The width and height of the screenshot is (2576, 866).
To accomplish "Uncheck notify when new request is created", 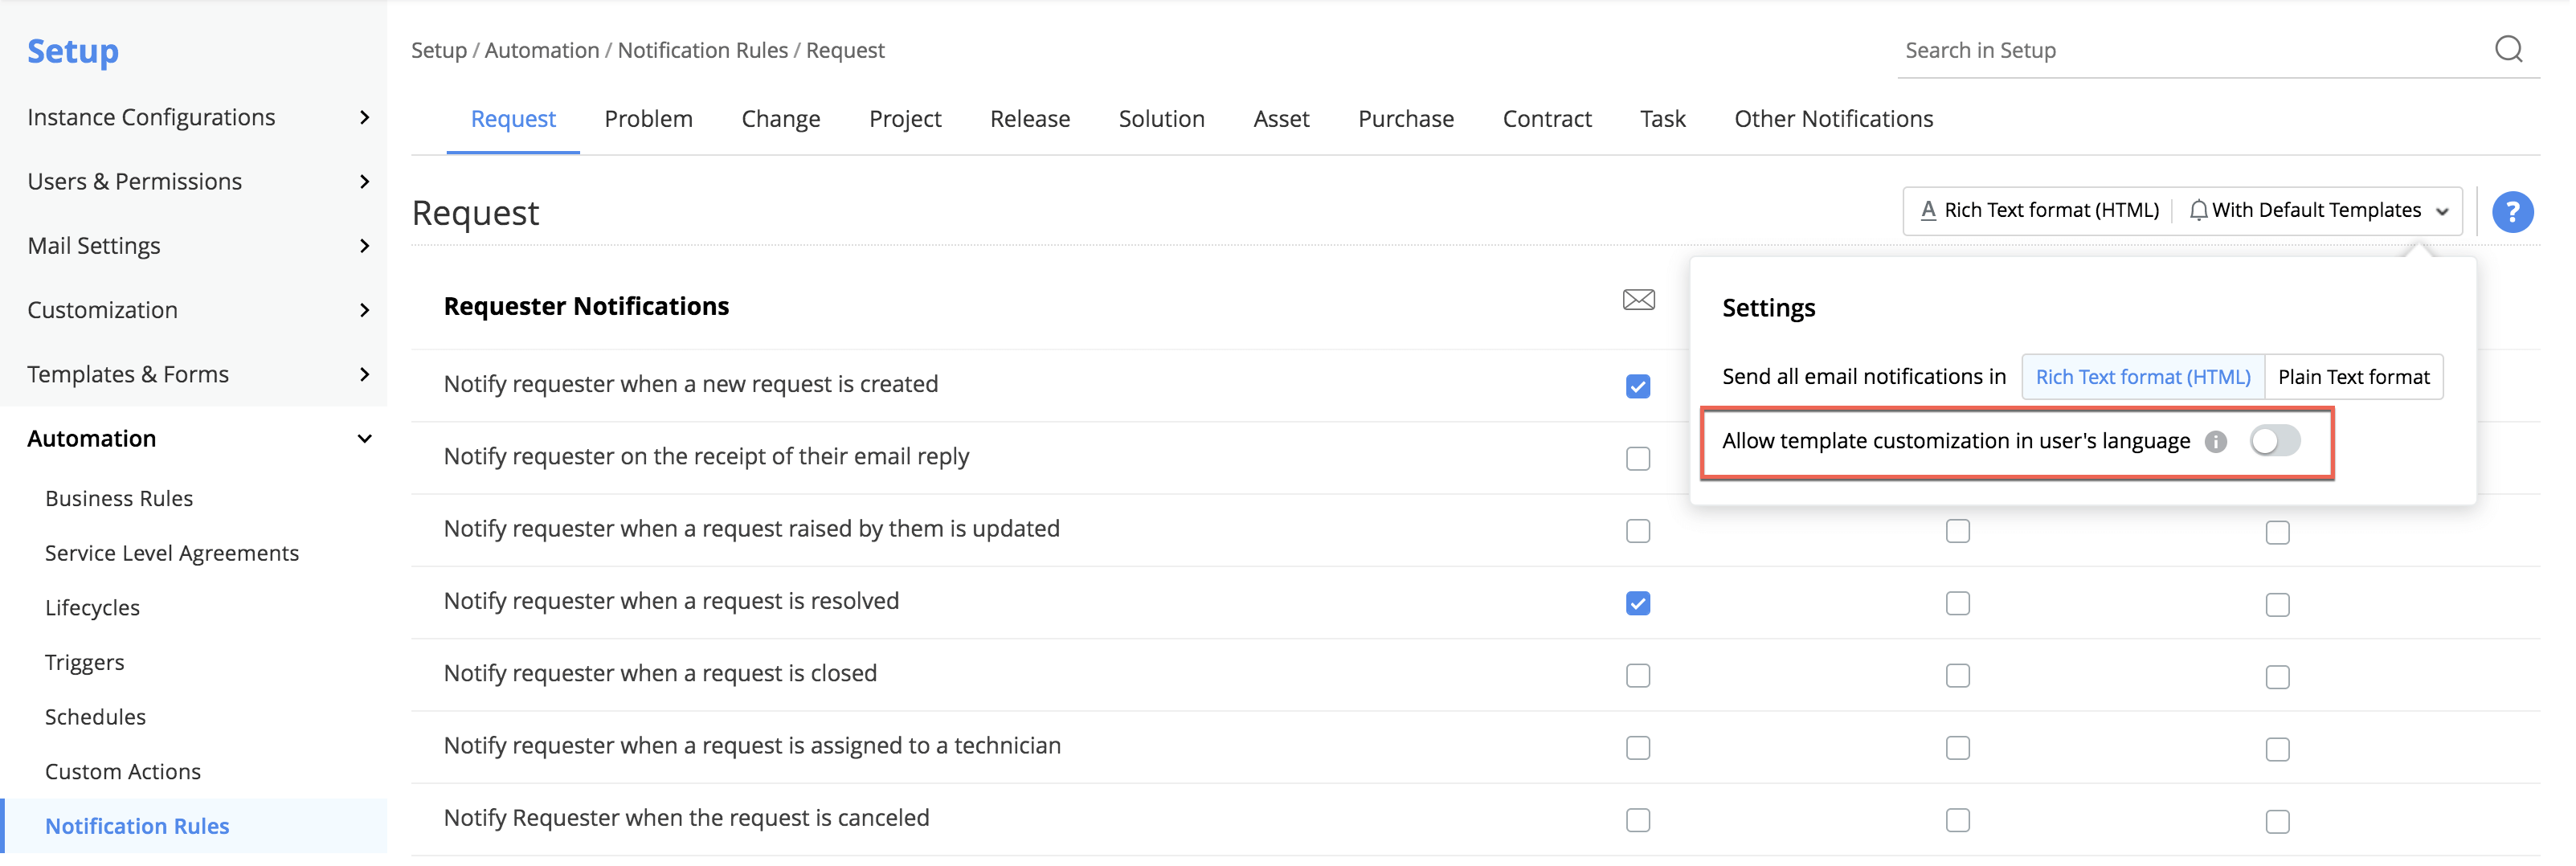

________________________

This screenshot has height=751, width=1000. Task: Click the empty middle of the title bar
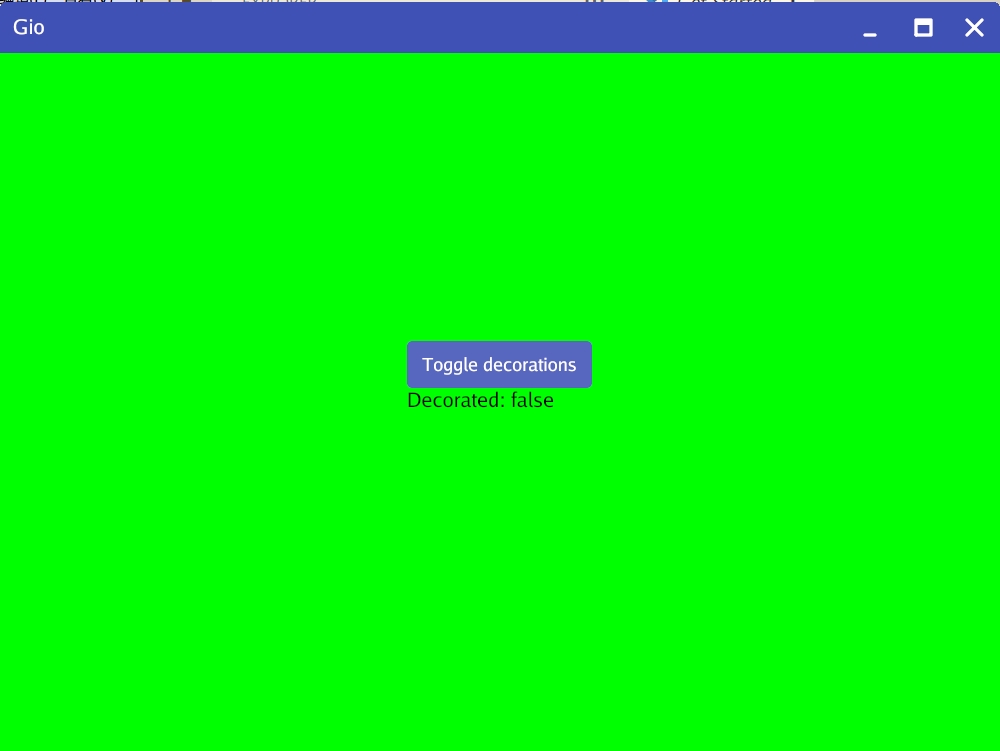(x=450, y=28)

________________________

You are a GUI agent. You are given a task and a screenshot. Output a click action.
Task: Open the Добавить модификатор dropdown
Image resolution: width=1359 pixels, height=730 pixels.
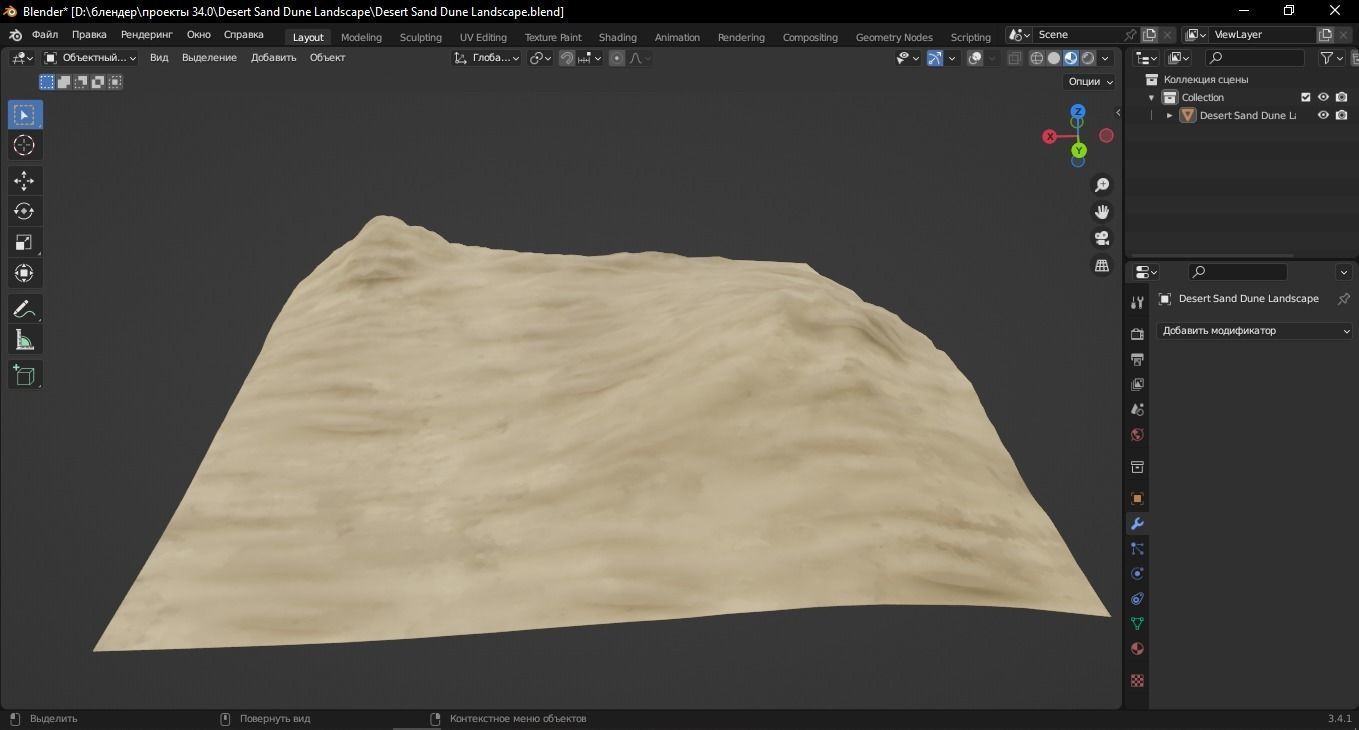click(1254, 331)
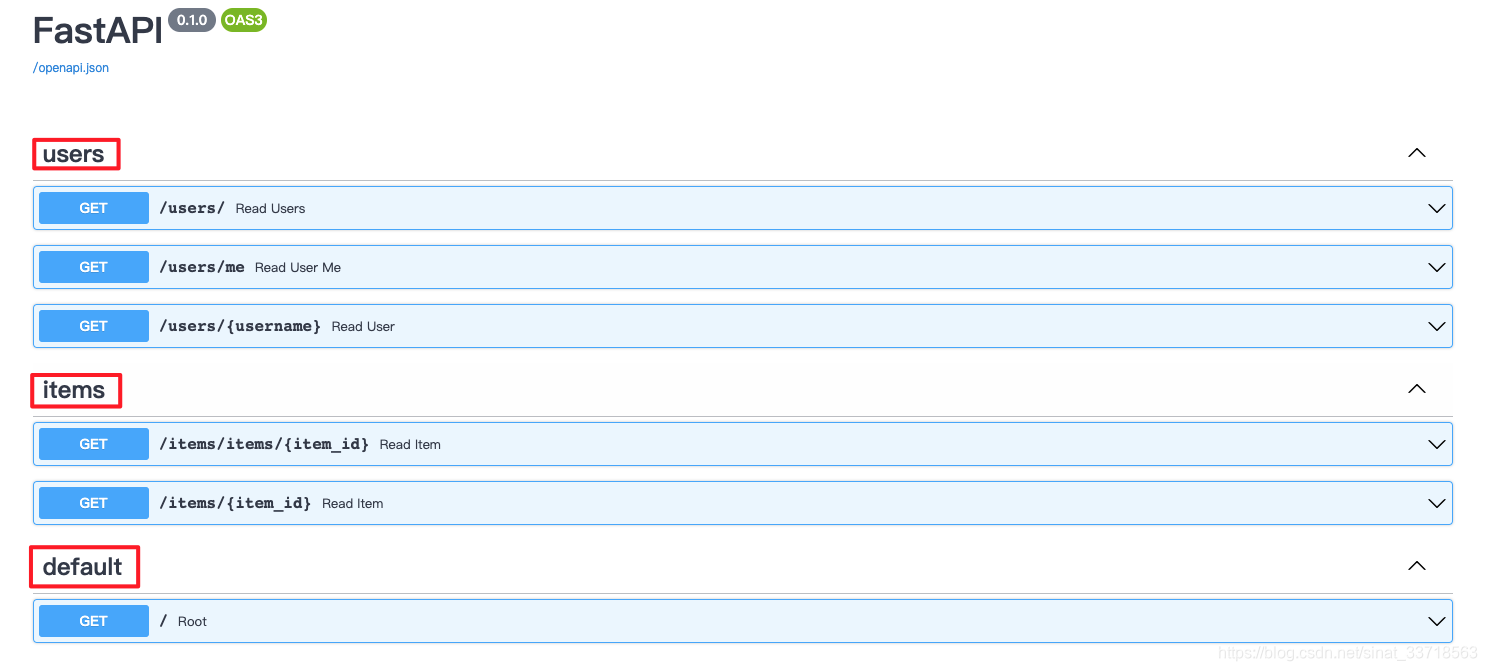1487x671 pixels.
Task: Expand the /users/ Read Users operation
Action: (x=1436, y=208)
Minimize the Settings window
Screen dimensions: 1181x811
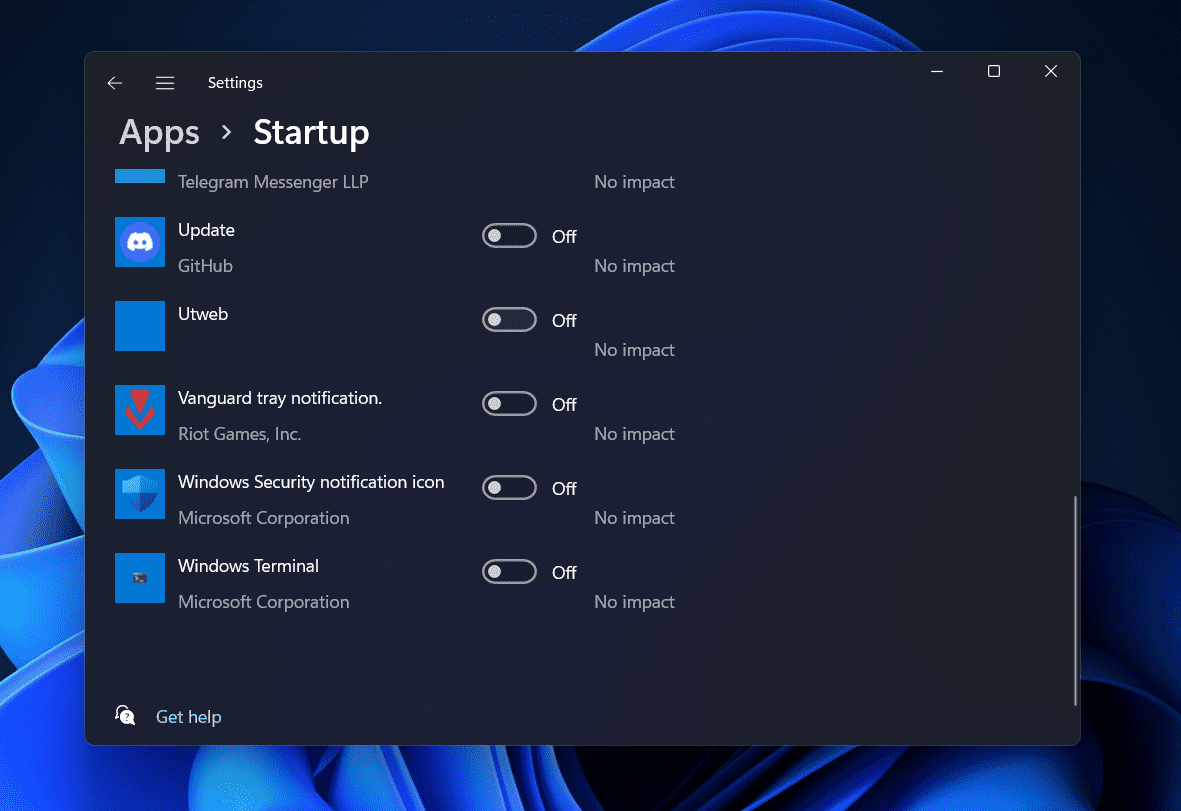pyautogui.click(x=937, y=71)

________________________

AIM OF THE EXERCISE
In the entries above, find the line that contains "The width and" and the line that contains "notify when new". Reproduce exactly those two lines and every line between them, but not the pictures.

OUTPUT FOR THIS EXERCISE
The width and height of the screenshot is (2576, 866).
To accomplish "Uncheck notify when new request is created", 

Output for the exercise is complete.